# INL - Innlanz Limited



## System (23 December 2018)

Mediland Pharm is a market leading retailer servicing the Chinese inbound tourism sector in Australia. It does this by partnering with major travel agents and wholesale tour operators who are all Chinese Government certified under the Approved Destination Status scheme. The resulting customer volume is hosted at the Company's three strategically located retail outlets in Sydney, Melbourne and Surfers Paradise. The Company's store locations, retail experience and merchandising strategies are designed to capture a significant share of the spending of the various tour groups.

It is anticipated that MPH will list on the ASX during January 2019.

http://www.medilandpharm.com.au


----------



## Adamroweco (21 May 2020)

well they have listed 
sitting on around 14c 
good earnings's 2018 , 2019  drop by 3mil 
and they spend a lot on marketing 20mil 2019 
and the top brass get paid a good amount that bring's down there income 
they paid out dividend's last year i'm thinking that was a bit to early for a growing company
they may be good in to the long term but they spend a lot 
really how much did they pay for there share holder's meeting did they need to have one ???
i think they might be living the high life .....
but considering the management team has what 2 year's of experience
 Shares issued during IPO 12,552,722
Less: Share issue cost  653,877
Dividends paid 5,302,233 ?????????????????
what the F*&K are they doing 
look's like when all this corona is over they are set up to move in to the Chinese market 
so for the price 14c and a 2019 price of 34c are they a good buy humm
may be i think they could do better considering i did not know who they were and they had spent 20mill so i would ,,,,, but i'm in SA so they don't have any thing here all so i'm not a hippy 
i think they are targeting the Chinese consumer and with the online side of thing's they could do well 
there shop's seem to be placed to take advantage of this 
and they have thing's in place to keep in touche with there customers to keep selling to them 
but i think they spend a lot on **** but what ever work's 
i would like to know what some one els think's


----------



## Skate (22 May 2020)

Adamroweco said:


> *I would like to know what someone else thinks*




@Adamroweco what others think is irrelevant, it's what the market thinks you should be interested in. I'll post a Buy & Sell Pressure chart to see if you can work it out for yourself.

*What's trading all about*
As traders we buy a position in the hope sometime in the future we will be able to offload our position to someone at a higher price than we brought it.
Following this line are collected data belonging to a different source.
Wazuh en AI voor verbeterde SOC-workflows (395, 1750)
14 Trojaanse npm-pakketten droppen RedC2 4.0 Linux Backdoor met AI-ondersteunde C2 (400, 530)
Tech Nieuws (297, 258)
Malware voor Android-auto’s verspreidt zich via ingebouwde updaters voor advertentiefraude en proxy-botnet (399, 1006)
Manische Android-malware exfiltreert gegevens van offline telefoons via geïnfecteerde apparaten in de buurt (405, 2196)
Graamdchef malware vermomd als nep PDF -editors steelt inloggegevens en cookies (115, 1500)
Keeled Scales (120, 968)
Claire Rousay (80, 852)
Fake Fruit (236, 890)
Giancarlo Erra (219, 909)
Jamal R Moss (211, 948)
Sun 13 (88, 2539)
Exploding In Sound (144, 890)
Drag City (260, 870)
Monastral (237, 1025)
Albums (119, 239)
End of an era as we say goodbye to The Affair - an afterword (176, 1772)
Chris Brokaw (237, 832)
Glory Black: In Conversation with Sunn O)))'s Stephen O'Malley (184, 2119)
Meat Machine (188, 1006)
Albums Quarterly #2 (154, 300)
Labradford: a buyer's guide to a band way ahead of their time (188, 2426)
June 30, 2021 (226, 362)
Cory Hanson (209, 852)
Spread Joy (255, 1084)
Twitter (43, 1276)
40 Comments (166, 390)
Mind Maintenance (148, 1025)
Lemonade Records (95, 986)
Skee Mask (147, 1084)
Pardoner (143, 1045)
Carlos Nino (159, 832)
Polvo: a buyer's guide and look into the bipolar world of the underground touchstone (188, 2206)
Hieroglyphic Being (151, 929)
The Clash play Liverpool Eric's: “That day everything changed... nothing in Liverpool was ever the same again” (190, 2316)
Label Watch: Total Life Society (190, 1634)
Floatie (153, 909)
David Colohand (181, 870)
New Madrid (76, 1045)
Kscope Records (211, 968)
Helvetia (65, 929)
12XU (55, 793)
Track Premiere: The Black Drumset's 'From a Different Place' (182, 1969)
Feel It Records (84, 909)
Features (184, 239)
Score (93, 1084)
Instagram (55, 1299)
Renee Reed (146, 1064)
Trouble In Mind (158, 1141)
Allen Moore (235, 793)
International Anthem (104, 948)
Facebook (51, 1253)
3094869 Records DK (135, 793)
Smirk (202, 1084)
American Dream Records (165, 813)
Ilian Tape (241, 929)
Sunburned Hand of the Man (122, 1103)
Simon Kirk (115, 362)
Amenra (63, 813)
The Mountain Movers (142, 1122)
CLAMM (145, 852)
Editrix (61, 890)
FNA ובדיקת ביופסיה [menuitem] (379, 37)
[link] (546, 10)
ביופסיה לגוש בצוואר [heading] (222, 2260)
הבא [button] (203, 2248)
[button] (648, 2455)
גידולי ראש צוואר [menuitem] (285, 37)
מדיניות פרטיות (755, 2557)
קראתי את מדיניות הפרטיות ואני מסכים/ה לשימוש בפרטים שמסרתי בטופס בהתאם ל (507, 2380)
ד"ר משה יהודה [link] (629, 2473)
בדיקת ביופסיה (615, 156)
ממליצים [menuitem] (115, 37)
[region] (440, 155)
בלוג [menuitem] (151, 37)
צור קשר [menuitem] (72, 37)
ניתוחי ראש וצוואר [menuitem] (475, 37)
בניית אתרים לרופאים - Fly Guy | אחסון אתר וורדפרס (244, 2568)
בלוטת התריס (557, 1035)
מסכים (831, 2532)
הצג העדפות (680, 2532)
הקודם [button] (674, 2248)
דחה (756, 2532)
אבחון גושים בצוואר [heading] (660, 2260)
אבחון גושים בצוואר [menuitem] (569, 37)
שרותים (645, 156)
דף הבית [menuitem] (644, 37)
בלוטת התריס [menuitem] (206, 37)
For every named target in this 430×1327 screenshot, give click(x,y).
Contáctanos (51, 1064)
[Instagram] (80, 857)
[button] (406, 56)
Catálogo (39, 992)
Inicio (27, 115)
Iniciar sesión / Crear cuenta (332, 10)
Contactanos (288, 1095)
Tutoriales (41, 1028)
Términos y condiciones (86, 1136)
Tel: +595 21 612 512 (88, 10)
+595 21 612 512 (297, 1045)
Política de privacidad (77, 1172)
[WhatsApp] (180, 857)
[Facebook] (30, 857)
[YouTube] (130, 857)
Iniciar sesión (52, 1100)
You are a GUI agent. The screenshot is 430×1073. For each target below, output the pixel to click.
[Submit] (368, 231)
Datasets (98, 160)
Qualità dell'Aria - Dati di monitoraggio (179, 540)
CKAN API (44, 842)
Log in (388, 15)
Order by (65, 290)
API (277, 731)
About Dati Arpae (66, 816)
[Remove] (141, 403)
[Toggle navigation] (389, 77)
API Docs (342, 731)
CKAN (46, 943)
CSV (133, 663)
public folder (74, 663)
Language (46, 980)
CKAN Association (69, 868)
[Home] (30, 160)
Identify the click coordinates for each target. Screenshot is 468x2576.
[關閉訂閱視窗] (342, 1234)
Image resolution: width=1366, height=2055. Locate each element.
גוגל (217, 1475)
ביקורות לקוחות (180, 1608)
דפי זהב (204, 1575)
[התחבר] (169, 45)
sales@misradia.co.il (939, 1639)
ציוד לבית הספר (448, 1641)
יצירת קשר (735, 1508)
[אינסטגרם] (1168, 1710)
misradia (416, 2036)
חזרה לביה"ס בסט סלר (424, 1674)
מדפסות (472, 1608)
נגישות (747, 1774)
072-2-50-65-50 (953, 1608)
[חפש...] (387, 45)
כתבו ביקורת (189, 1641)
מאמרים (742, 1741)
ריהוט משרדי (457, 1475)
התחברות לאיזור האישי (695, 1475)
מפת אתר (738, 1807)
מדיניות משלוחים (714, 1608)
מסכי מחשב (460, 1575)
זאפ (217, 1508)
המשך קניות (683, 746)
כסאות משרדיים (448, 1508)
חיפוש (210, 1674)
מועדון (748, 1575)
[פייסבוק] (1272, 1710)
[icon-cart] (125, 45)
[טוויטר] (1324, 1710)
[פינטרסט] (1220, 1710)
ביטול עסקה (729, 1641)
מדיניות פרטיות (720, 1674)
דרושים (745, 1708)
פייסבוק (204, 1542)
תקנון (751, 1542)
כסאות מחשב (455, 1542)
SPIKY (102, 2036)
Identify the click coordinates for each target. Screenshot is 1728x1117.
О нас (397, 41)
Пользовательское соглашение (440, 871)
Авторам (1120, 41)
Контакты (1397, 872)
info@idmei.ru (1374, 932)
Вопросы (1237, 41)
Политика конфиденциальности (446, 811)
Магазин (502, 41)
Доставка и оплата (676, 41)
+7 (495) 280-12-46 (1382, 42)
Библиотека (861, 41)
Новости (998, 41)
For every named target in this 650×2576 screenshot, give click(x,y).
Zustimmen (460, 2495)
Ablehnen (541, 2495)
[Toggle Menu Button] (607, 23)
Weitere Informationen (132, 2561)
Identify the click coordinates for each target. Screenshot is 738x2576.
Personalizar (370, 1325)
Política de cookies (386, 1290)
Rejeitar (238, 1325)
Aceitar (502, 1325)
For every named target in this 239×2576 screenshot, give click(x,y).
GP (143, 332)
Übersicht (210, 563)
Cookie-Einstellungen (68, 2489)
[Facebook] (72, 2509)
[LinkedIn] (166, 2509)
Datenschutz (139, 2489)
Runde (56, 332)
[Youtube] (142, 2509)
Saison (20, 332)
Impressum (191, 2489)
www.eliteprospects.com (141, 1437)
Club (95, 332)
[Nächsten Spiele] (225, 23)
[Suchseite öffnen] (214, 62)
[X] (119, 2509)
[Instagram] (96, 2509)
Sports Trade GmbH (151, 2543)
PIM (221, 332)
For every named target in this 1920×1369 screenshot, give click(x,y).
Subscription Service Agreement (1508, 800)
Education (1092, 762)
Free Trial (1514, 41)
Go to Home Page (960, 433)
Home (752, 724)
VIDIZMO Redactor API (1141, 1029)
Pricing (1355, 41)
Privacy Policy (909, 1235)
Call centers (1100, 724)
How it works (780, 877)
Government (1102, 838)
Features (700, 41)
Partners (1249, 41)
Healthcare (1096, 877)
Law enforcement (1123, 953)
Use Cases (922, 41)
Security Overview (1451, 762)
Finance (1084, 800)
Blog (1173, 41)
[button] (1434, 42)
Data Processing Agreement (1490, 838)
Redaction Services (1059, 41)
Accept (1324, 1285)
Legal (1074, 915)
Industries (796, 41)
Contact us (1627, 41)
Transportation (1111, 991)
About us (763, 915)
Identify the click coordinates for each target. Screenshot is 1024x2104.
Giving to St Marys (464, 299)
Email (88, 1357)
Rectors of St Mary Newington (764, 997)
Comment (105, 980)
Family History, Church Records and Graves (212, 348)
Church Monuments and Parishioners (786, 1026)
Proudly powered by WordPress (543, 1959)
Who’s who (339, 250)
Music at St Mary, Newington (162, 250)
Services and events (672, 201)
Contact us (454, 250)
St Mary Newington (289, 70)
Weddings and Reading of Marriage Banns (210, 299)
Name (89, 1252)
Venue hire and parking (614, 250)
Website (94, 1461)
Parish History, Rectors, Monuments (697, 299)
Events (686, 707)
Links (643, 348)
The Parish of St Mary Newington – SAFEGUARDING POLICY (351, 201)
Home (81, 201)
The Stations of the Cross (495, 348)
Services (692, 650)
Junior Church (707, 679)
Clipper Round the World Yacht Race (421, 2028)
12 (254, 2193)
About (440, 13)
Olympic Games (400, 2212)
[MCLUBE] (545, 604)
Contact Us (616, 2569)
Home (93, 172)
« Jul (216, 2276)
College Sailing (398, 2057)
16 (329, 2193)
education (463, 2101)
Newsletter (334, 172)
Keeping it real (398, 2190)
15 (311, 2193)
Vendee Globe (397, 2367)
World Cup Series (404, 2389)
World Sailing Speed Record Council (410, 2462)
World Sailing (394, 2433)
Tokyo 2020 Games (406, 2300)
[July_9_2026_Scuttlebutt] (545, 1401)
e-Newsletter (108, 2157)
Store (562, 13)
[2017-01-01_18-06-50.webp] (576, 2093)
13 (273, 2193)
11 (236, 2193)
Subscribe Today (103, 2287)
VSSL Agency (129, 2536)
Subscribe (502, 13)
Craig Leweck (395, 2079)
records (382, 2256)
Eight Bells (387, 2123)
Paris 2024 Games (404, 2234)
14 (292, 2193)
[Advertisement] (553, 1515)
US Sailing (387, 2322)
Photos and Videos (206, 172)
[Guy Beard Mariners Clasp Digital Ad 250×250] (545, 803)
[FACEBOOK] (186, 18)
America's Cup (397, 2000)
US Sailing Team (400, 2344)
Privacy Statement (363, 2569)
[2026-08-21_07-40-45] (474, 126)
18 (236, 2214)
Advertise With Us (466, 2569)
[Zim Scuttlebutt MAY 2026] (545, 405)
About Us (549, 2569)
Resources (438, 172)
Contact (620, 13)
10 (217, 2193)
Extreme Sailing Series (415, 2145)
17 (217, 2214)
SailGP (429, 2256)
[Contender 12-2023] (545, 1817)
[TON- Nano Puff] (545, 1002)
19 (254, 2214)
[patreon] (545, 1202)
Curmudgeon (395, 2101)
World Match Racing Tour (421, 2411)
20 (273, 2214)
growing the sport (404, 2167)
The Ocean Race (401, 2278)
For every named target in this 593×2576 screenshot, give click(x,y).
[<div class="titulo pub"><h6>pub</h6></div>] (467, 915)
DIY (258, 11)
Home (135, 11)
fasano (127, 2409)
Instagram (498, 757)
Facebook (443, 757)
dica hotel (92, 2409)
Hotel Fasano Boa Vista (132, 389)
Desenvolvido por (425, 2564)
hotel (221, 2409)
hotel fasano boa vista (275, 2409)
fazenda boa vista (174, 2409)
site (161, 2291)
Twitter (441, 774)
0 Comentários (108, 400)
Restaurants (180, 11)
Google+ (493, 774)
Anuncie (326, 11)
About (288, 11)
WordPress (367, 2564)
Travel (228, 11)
Traders make money in the markets by exploiting changes in the prices. Most traders put all their effort into buying whereas successful traders put most of their effort into selling.

*Trading with the trend*
Trends exist in all markets and can be traded profitably, finding profitable repeatable patterns & timing when to enter is normally the primary concern of most technical traders. Technical traders spend an enormous amount of time on analysis, yet analysis is the easiest part of the trading process whereas our primary objective when conducting our analysis must be to limit our losses. Also, it pays to stay with the trend, but get out when it clearly ends.

*Trading analysis*
The reason most traders concentrate so much on analysis is based on the false premise that if the "right" stock is bought at the "right" time this is where the money will be made on the trade. While stock selection and timing of the entry are important when the trade is closed is far more important. Selling is where we make our money & it’s much more important than when we buy into the position.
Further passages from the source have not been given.